Home Worship Planning History of Hymns History of Hymns: “What Wondrous Love Is This”

History of Hymns: “What Wondrous Love Is This”

By C. Michael Hawn

"What Wondrous Love Is This"
Anonymous American folk hymn
The United Methodist Hymnal, No. 292

C. Michael Hawn

What wondrous love is this, O my soul, O my soul,
What wondrous love is this, O my soul!
What wondrous love is this
that caused the Lord of bliss
to bear the dreadful curse for my soul, for my soul,
To bear the dreadful curse for my soul.

We have few clues as to the author and composer of this profound hymn of wonder at the love of Christ for all humanity.

"What Wondrous Love Is This" captures our attention right from the beginning with its simplicity and persistence – "What wondrous love is this" sung three times. This repetition is not the sign of a weak poet who has a narrow range of expression, but a fellow traveler who has experienced profoundly the sacrificial love of Christ and can only express again and again – "What wondrous love is this." It is the kind of repetition that sounds trite when spoken, yet gains strength and power through singing. These are not the carefully crafted words of a theologian, but utterances directly from the heart or, even more profoundly, from the soul.

Depending on how one reads the stanza cited above, the entire first stanza is either a statement of pure awe or a profound question. This rhetorical device – the ambiguity of a statement of awe or profound question – is reminiscent of Charles Wesley's "And Can It Be" (United Methodist Hymnal, 363). The first stanza of that hymn ends, "Amazing love! How can it be/that thou, my God, shouldst die for me?"

The sentiments in "Wondrous Love" are almost identical, causing one to speculate if the poet had encountered Wesley's version some decades earlier. Exploring that possibility, however, is academic. Is this not the profound realization of every Christian who reflects on God's love in Christ?

Thanks to the careful work of scholars, we do have some suggestions about the origins of this hymn. According to correspondence with Carlton Young, the text appeared as early as 1811 in a collection by Stith Mead titled General Selection of the Newest and Most Admired Hymns and Spiritual Songs Now in Use (second enlarged edition). William J. Reynolds traced a variant of this text to Hymns and Spiritual Songs, Original and Selected by Starke Dupuy, also published in 1811.

Famous Appalachian folksong collector George Pullen Jackson noted that the structure of the text was very similar to the English ballad "Captain Kidd." Robert Kidd was a pirate who was executed in 1701. All of this suggests a song with its origins in oral tradition sung in several variants, but eventually stabilized by being printed in a widely circulated collection.

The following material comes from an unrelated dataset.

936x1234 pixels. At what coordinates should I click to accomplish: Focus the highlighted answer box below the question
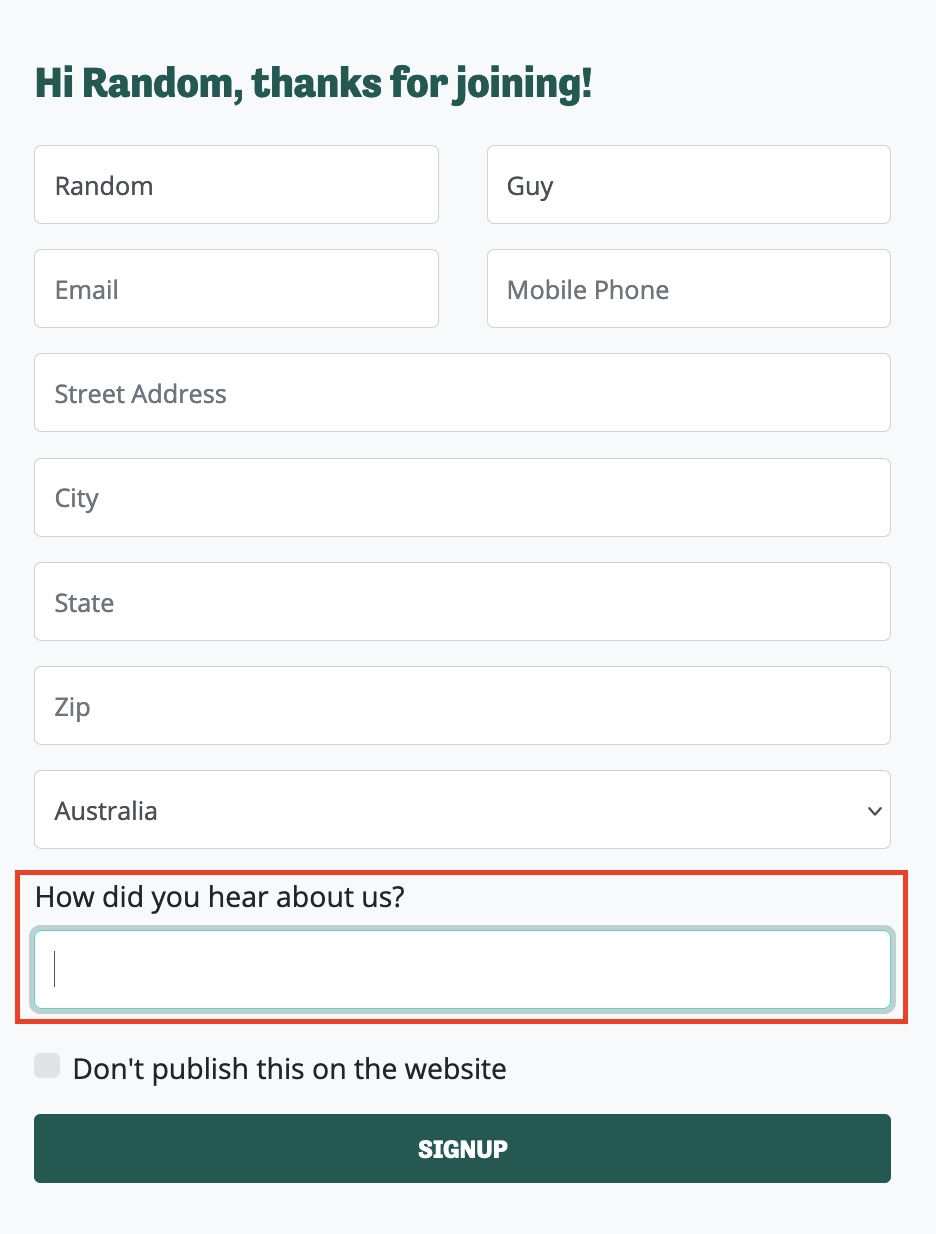462,968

Hymnologist Harry Eskew suggests that the tune first appeared in the second edition (1840) of William Walker's shaped-note collection, The Southern Harmony, and Musical Companion (originally 1835). Walker himself (also known as "Singing Billy" Walker) states unambiguously that the song may be attributed to a James Christopher of Spartanburg, South Carolina. Scholars such as Deborah Carlton Loftis find this very suspicious for many musicological and hymnological reasons. We can say, however, that The Southern Harmony put this song on the lips of many singers in the antebellum south.

The text is sometimes attributed to Alexander Means (1801-1883), a physician, professor, President of Emory College (now University) from 1854-1855, and a licensed preacher in the Methodist Episcopal Church. While an impressive individual for sure, he would have been only ten years old when the text appeared in 1811 in the collection cited above by Stith Mead.

Perhaps a difficult phrase to sing for many today is found in stanza one:

. . .
What wondrous love is this
that caused the Lord of bliss
to bear the dreadful curse for my soul. . .

Perhaps "dreadful curse" is a reference to "original sin" or the sin that all humanity shares as a result of the fall of Adam. A look at this concept through Calvinist eyes adds gravity to the phrase. If the writer was Calvinist in perspective, the "dreadful curse" may reflect the "total depravity of man."

An original second stanza certainly supports this:

When I was sinking down . . .
Beneath God's righteous frown,
Christ laid aside his crown for my soul.

The amended version appears in The United Methodist Hymnal as:

What wondrous love is this . . .
that caused the Lord of Life
to lay aside his crown for my soul.

Certainly the latter is more attuned to grace and mercy.

The six-stanza variant that first appeared in Methodist hymnals is reduced to four in The United Methodist Hymnal. The song of the lone singer takes on cosmic proportions in stanza three as "millions join the theme." In stanza four, we find that this is an unending song of praise as "through eternity, [we'll] sing on."

Dr. Hawn is distinguished professor of church music at Perkins School of Theology. He is also director of the seminary's sacred music program.